The controversial amendment to the University Act (UG) passed the Science Committee of the National Council on Wednesday with the votes of the coalition parties. Due to the threatened rejection of the rules in the Federal Council, the planned entry tests for attending classroom courses and exams were removed from the actual amendment and resolved separately.
In front of the committee, around 30 people protested against the decision of the amendment on Heldenplatz. The initiative “Education is on fire” had called in advance to “make a lot of noise” – sirens and megaphones were used for this purpose, but they hardly exceeded the volume of the neighboring construction site.
Among other things, the amendment to the UG provides for the introduction of a minimum course achievement for new students of 16 ECTS points within the first four semesters from 2022/23 – previously even 16 ECTS per year or 24 ECTS in the first two years of study were planned. In addition, the chain contracts for university employees and responsibilities at the universities are partially reorganized.
Blockade in the Federal Council threatened
Originally, the amendment should also have given the rectorates the opportunity to request negative corona tests for participation in face-to-face courses and exams or admission procedures in the summer semester. However, since there was no prospect of approval from one of the opposition factions, this point was removed. Otherwise a blockade in the Federal Council would have threatened and the entry tests would have been delayed. Therefore, this point was anchored in a different place by means of its own application – only the FPÖ voted against it.
As in the run-up, opinions differed about the actual UG amendment. According to parliamentary correspondence, Education Minister Heinz Faßmann (ÖVP) spoke of a transparent, realistic and performance-related study law. This means that students are required to be more binding in their studies, but at the same time universities are encouraged to promote studyability. The science spokeswoman for the Greens, Eva Blimlinger, saw the novella as a good basis for further extensive reforms of university law.
Opposition misses “courage for real reforms”

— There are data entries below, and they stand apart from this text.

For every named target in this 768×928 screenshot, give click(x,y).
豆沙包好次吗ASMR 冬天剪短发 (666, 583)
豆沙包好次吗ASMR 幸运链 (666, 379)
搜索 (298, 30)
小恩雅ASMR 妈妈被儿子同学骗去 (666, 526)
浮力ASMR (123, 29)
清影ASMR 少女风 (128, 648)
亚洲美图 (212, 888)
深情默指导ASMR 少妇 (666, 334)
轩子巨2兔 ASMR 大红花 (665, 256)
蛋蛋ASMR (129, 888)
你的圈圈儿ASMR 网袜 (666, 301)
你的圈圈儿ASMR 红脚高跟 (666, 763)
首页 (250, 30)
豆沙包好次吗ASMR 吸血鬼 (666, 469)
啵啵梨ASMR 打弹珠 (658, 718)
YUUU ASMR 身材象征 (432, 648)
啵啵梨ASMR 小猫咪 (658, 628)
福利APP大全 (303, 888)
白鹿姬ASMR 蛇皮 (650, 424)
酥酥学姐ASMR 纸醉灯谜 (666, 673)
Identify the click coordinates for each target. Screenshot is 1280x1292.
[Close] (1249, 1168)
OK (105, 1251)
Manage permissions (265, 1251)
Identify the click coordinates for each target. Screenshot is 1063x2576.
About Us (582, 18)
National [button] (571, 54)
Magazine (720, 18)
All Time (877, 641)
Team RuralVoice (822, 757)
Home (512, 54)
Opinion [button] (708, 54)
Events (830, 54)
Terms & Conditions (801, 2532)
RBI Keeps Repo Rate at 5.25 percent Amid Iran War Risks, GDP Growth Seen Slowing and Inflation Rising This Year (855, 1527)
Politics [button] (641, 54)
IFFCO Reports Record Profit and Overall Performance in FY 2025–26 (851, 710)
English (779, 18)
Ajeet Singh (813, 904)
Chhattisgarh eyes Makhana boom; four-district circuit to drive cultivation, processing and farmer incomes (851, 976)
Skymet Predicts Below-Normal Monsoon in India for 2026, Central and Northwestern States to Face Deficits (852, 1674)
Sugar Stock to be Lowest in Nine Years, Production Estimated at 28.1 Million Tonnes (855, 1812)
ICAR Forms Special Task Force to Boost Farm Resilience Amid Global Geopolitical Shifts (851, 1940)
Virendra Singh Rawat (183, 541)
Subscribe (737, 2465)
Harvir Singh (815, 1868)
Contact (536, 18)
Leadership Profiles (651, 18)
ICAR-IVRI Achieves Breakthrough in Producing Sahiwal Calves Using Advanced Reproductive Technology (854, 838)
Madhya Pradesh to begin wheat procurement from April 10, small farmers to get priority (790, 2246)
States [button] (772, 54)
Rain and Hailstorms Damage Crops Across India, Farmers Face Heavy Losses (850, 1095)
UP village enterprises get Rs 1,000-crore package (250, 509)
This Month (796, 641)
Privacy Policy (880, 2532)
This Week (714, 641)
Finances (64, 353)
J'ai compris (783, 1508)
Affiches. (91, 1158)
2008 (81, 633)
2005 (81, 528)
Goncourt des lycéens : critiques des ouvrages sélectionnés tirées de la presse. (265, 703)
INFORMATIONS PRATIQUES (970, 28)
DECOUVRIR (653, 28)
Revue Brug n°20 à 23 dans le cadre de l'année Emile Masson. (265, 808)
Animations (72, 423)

The opposition was quite different: SPÖ science spokeswoman Andrea Kuntzl rejected the law in a broadcast and spoke of a further restriction on free university access. Her NEOS counterpart Martina Künsberg Sarre missed “the courage to undertake real reforms”. The introduction of the minimum academic achievement takes place without any evidence, in practice nothing would improve for the students. Committee chairman Martin Graf (FPÖ) thought a decision on the amendment was premature and instead wanted – unsuccessfully – a further discussion in a subcommittee.